I am trying to copy large number of files (100k+, total size 2 TB) from NFS to HDFS. What is the efficient way to do it.
I have tried below options after mounting it to edge node
distcp : Getting Error Caused by:
org.apache.hadoop.tools.mapred.RetriableFileCopyCommand$CopyReadException: java.io.FileNotFoundException:
However the file exists.
I have tried the same on a local file without using NFS mounted location. I was aware of one of the caveat for distcp is, the destination has to be distributed. Does it apply for source as well? Or its a bug and have workaround for this ?
distcp command:
hadoop distcp file:/home/<user>/t1/f1.dat hdfs://<hdfs-ip>:8020/user/<user>/t1
Error:
Error: java.io.IOException: org.apache.hadoop.tools.mapred.RetriableFileCopyCommand$CopyReadException: java.io.FileNotFoundException: File file:/home/<user>/t1/f1.dat does not exist
at org.apache.hadoop.tools.mapred.CopyMapper.map(CopyMapper.java:224)
at org.apache.hadoop.tools.mapred.CopyMapper.map(CopyMapper.java:50)

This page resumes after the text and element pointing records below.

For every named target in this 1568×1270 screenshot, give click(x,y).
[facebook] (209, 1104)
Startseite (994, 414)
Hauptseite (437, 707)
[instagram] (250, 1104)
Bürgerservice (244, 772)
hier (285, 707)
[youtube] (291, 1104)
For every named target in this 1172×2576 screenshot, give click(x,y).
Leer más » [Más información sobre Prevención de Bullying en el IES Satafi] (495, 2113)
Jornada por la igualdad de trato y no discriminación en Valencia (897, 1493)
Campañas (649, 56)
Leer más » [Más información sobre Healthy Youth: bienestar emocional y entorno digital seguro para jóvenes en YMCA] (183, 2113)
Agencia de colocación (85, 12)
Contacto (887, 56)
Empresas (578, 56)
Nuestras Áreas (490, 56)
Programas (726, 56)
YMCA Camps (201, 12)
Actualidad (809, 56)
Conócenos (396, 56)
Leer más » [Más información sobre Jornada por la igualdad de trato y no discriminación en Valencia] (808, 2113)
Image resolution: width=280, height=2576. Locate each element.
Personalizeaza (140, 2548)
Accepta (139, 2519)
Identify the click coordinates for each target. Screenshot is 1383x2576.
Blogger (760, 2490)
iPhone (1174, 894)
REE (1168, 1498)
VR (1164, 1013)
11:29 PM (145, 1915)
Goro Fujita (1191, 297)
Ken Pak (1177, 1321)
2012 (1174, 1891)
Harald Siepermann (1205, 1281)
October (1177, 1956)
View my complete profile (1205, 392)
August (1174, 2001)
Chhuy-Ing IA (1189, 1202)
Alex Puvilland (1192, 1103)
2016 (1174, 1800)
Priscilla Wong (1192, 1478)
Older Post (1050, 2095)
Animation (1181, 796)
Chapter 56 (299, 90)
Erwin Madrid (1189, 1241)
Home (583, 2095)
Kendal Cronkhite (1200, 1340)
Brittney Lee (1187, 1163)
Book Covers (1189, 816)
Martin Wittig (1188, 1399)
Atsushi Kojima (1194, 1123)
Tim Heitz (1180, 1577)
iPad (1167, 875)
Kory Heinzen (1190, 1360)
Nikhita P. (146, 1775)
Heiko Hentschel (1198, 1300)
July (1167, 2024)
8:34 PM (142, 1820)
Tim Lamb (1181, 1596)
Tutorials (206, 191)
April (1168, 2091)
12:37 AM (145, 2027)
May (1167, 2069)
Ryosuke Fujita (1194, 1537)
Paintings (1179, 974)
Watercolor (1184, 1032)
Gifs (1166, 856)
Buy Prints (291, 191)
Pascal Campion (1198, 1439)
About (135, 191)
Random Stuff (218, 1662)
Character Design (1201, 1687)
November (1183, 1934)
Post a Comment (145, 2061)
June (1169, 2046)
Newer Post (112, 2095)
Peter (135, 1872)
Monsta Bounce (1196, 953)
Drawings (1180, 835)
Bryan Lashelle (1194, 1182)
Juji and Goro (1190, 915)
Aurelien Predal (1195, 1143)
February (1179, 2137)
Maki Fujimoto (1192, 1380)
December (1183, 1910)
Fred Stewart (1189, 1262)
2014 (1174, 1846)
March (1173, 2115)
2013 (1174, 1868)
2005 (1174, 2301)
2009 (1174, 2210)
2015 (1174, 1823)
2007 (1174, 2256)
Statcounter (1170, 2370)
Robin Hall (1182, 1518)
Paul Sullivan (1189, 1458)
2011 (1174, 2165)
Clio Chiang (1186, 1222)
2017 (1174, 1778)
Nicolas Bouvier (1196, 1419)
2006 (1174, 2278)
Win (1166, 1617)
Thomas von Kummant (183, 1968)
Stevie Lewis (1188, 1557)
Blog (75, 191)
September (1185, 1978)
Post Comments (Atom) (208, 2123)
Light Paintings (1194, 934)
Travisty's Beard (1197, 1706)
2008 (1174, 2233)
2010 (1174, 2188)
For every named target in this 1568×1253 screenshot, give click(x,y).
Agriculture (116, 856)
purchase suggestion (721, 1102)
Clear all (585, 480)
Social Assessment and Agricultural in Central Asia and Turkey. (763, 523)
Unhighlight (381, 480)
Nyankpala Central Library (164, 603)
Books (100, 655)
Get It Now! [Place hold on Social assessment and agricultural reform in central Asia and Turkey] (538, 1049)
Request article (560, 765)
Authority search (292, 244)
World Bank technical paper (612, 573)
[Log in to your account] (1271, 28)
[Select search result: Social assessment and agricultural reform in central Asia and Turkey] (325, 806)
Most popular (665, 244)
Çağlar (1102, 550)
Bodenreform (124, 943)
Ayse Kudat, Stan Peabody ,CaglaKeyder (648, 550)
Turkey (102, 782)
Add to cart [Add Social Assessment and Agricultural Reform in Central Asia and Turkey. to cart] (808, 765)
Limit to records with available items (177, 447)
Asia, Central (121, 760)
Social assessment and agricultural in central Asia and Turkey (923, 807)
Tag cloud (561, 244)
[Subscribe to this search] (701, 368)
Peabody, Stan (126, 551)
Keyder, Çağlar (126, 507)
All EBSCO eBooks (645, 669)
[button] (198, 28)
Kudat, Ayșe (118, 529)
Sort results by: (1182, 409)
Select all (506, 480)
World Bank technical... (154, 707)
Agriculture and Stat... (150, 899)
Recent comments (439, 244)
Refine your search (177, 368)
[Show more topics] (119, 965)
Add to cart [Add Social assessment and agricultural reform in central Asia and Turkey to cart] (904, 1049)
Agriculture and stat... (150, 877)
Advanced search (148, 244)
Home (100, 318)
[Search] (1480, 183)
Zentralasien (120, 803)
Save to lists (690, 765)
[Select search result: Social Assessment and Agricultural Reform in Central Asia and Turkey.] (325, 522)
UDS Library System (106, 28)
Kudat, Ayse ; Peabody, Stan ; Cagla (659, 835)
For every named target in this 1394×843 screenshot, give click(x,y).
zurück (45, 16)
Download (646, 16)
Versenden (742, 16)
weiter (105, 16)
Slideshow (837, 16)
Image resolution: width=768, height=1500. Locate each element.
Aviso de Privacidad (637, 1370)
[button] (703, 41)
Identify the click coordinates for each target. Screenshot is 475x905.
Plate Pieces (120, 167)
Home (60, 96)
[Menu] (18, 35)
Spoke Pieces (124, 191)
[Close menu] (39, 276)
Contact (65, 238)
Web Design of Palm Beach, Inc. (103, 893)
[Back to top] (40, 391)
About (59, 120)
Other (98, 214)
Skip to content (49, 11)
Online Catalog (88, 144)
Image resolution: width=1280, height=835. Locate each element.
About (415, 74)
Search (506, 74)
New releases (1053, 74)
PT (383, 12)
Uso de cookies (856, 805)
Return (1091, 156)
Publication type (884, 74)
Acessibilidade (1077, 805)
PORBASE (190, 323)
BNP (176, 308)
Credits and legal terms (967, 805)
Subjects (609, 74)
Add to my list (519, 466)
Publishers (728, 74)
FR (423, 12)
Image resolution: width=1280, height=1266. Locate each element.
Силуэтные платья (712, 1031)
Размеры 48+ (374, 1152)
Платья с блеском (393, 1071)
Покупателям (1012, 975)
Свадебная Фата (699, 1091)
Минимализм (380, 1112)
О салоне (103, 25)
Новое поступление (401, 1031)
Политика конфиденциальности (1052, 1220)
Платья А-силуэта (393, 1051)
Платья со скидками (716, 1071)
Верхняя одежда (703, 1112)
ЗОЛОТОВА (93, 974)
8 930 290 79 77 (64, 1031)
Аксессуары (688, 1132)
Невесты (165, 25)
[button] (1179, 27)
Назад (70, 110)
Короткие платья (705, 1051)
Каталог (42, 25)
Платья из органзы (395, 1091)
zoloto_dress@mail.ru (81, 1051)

at org.apache.hadoop.mapreduce.Mapper.run(Mapper.java:146)
at org.apache.hadoop.mapred.MapTask.runNewMapper(MapTask.java:796)
at org.apache.hadoop.mapred.MapTask.run(MapTask.java:342)
at org.apache.hadoop.mapred.YarnChild$2.run(YarnChild.java:175)
at java.security.AccessController.doPrivileged(Native Method)
at javax.security.auth.Subject.doAs(Subject.java:422)
at org.apache.hadoop.security.UserGroupInformation.doAs(UserGroupInformation.java:1844)
at org.apache.hadoop.mapred.YarnChild.main(YarnChild.java:169)
Caused by: org.apache.hadoop.tools.mapred.RetriableFileCopyCommand$CopyReadException: java.io.FileNotFoundException: File file:/home/<user>/t1/f1.dat does not exist
... 10 more
In order for distcp
to work, local file should be accessible from all worker nodes within a cluster, either via mount points on every node to access shared NFS location, or by physically copying it to local file system of every node.
Alternatively, hdfs dfs -put
(or -copyFromLocal
) could still work if you increase the heap size of hadoop client:
$ export HADOOP_CLIENT_OPTS="-DXmx4096m $HADOOP_CLIENT_OPTS"
But as you said, the transfer will be slower compared to distcp.